▸ ACTIVITY:
Please copy out only the part of the rows that opens with the line containing "coordinates (670, 111)." and closes with the line containing "legend-label: (0.738) SiamBan", both lines included. Swap every "Locate an element on the screen" for "Find an element on the screen" and leave everything else unchanged.

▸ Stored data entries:

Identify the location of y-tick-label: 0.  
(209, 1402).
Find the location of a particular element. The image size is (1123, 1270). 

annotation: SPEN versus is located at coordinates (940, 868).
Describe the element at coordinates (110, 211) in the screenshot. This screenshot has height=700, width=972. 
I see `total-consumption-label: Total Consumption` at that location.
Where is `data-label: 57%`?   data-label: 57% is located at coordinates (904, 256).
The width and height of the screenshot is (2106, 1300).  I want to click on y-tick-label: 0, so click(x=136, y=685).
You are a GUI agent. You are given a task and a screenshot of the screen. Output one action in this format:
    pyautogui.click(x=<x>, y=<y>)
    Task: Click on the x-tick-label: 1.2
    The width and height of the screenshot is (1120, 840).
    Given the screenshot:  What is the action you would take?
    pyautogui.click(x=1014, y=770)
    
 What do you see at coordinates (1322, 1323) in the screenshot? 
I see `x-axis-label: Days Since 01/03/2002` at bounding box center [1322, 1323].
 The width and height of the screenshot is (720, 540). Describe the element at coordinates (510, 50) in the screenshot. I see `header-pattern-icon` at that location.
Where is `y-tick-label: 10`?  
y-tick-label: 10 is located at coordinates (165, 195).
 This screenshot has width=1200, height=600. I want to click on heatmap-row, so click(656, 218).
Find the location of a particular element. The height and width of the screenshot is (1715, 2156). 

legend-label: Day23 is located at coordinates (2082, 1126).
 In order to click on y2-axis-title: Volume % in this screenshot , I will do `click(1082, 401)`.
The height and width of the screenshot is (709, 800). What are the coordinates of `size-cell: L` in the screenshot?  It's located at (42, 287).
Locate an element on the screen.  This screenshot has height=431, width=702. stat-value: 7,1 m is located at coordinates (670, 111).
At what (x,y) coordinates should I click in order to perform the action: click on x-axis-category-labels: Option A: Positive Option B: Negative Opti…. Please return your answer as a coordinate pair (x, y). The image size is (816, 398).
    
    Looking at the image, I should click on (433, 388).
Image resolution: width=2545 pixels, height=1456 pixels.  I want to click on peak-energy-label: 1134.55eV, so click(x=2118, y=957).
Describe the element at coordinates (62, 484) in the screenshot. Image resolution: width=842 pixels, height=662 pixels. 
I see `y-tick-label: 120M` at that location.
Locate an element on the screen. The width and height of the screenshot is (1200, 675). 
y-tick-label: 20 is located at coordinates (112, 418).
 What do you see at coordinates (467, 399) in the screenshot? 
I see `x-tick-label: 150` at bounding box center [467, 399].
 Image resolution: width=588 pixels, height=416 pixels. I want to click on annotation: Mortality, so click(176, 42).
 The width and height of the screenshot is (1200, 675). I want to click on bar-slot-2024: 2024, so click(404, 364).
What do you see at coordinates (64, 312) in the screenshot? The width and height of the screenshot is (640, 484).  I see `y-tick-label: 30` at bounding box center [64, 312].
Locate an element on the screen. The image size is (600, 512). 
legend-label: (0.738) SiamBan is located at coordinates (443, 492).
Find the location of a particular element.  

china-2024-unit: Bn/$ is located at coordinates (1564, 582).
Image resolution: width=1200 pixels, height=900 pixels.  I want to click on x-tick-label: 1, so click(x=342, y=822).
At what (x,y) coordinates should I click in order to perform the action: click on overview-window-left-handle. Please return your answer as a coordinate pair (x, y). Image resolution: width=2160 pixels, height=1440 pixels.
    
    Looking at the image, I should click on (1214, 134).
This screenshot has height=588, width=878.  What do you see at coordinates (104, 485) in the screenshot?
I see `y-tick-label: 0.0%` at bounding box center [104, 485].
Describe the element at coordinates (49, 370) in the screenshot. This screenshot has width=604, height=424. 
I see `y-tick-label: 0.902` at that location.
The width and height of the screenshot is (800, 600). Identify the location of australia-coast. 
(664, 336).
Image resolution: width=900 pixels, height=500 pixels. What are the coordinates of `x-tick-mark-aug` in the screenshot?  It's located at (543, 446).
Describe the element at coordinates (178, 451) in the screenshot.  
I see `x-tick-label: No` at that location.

▸ YOUR RESPONSE:
Find an element on the screen.  This screenshot has height=431, width=702. stat-value: 7,1 m is located at coordinates (670, 111).
At what (x,y) coordinates should I click in order to perform the action: click on x-axis-category-labels: Option A: Positive Option B: Negative Opti…. Please return your answer as a coordinate pair (x, y). The image size is (816, 398).
    
    Looking at the image, I should click on (433, 388).
Image resolution: width=2545 pixels, height=1456 pixels.  I want to click on peak-energy-label: 1134.55eV, so click(x=2118, y=957).
Describe the element at coordinates (62, 484) in the screenshot. Image resolution: width=842 pixels, height=662 pixels. 
I see `y-tick-label: 120M` at that location.
Find an element on the screen. The width and height of the screenshot is (1200, 675). 
y-tick-label: 20 is located at coordinates (112, 418).
 What do you see at coordinates (467, 399) in the screenshot? 
I see `x-tick-label: 150` at bounding box center [467, 399].
 Image resolution: width=588 pixels, height=416 pixels. I want to click on annotation: Mortality, so click(176, 42).
 The width and height of the screenshot is (1200, 675). I want to click on bar-slot-2024: 2024, so click(404, 364).
What do you see at coordinates (64, 312) in the screenshot? The width and height of the screenshot is (640, 484).  I see `y-tick-label: 30` at bounding box center [64, 312].
Find an element on the screen. The image size is (600, 512). 
legend-label: (0.738) SiamBan is located at coordinates (443, 492).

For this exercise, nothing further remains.